⟨

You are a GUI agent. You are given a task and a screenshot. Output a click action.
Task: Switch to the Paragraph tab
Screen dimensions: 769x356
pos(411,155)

⟩
⟨

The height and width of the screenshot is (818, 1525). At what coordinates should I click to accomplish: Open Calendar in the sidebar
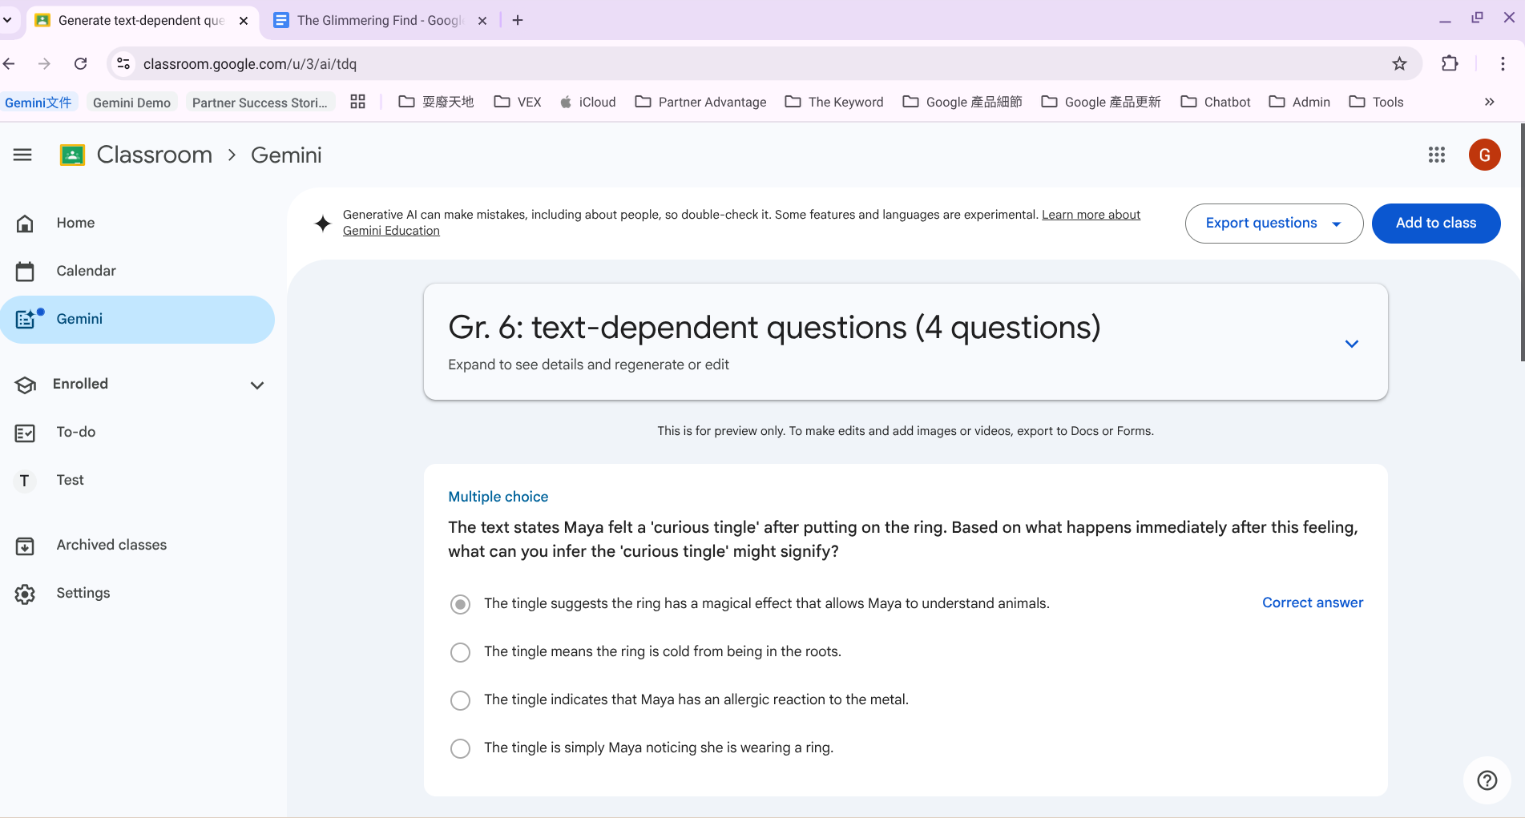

⟩

What this task involves: Your reply must be one number, namely the count of lines above that hold the string "screenshot".

Answer space: 2